--- start SUPPLIED TEXT ---

4.2 Research Task E: Investigate the consistency of speaker performance relative to their peers across tasks
While evidence indicates that the complexity of a task is likely to influence the comprehensibility of speech, an additional area of interest related to tasks we want to promote is the extent to which speakers may also demonstrate consistency in performance across tasks. Typically, comprehensibility research comparing tasks has focused on how certain variables, like task complexity, influence listener judgments of speaker performance. While it seems that task, in one way or another, impacts speaker performance, less emphasis has been placed on how such tasks might inform the degree to which speakers’ performance might (not) vary across tasks relative to their peers. For example, may we assume that a speaker who is judged as more comprehensible on a less complex task, relative to their peers, will remain more comprehensible, relative to their peers, on a more complex task? That is, even if their overall comprehensibility, however assessed, decreases, would we still expect them to be judged as relatively more comprehensible than their peers? Little attention has been paid to such within-speaker consistency across tasks, though Isbell et al.'s (Reference Isbell, Park and Lee2019) study of L2 Korean and Huensch and Nagle's (Reference Huensch and Nagle2021) study of L2 Spanish provided some initial evidence that variation associated with speaker performance across tasks can meaningfully account for differences in comprehensibility ratings across tasks. In one of our most recent projects (Crowther et al., Reference Crowther, Isbell and Nishizawa2023), speakers completed four tasks, which were then rated for comprehensibility by listeners. While we found differences in comprehensibility ratings across tasks, we also found consistency within speakers across the tasks, suggesting that while it is fair to characterize comprehensibility as a co-determined outcome of an encounter between a speaker and a listener, speakers also have some qualities and/or competencies that make them generally more or less comprehensible in a range of situations.
To investigate consistencies in speaker comprehensibility and related aspects of spoken performance across tasks, researchers will need to: (a) design studies that elicit multiple spoken performances and (b) conduct and report analyses that address within-person associations. Such studies would require at least two tasks to elicit speech, but preferably more – four to ten tasks would allow for much stronger inferences about consistency across tasks. In terms of analyses, bivariate or intraclass correlations are good starting points, and with enough tasks, factor analytic approaches are also a possibility. For this research task, the same speaking tasks should be administered to all speakers, and tasks should vary according to dimensions of interest such as topic, social context, and complexity or some notion of difficulty. Variation in task characteristics could be minor or more dramatic. Selecting tasks with relatively minor variations in characteristics would, in theory, reveal the potential for a speaker's observed listener-based comprehensibility scores to be similar across tasks. Selecting tasks that vary more markedly, especially in terms of complexity or expected difficulty, could lead to better understanding of how powerfully a speaker-specific comprehensibility trait might generalize across a range of communicative demands and contexts.

--- end SUPPLIED TEXT ---
--- start DATA SUPPLIED ---

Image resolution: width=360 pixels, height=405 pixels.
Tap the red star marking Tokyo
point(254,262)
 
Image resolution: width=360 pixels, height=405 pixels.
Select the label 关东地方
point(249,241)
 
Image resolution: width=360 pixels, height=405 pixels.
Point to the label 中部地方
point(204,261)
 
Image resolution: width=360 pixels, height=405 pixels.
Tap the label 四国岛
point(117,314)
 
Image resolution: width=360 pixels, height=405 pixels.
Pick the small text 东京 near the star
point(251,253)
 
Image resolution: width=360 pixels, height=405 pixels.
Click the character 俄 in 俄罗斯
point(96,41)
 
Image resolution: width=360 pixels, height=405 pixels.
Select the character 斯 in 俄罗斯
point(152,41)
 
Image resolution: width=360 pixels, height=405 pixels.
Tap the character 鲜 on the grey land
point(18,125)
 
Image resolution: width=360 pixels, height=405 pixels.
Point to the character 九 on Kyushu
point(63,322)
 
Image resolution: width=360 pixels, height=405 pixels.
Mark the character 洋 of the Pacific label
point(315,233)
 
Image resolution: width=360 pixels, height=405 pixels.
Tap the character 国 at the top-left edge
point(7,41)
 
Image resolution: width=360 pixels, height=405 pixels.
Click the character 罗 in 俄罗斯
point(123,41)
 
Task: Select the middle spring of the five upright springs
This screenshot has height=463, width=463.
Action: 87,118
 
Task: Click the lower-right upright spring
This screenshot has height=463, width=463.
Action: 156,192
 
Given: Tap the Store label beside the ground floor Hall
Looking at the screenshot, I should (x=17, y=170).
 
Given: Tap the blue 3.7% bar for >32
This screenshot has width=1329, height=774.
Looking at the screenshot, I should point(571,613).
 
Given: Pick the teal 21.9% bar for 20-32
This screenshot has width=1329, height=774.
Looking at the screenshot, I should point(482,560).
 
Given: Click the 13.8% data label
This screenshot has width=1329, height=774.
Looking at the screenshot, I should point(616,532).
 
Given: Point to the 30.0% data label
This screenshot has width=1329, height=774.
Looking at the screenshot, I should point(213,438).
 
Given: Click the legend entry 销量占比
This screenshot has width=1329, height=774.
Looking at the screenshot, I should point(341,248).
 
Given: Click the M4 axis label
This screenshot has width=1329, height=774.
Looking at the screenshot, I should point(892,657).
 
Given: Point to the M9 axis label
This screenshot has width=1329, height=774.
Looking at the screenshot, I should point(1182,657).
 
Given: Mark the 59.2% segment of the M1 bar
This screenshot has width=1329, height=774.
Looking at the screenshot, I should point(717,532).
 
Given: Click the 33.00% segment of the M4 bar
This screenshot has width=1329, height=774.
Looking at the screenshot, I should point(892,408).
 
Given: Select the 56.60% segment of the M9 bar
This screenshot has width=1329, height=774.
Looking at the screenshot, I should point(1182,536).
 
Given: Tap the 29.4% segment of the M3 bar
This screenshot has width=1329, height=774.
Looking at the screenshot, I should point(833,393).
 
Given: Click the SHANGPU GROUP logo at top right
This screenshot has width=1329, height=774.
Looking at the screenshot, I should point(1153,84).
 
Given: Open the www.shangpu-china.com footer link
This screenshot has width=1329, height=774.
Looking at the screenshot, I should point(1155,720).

--- end DATA SUPPLIED ---

=== WORK REQUIRED ===
Answer these questions from the section on Research Task E:
1. In the Crowther et al. (2023) project, how many tasks did speakers complete?
2. What number of tasks would allow much stronger inferences about consistency across tasks?
3. Which analyses are named as good starting points?

=== OUTPUT ===
1. Four tasks.
2. Four to ten tasks.
3. Bivariate or intraclass correlations.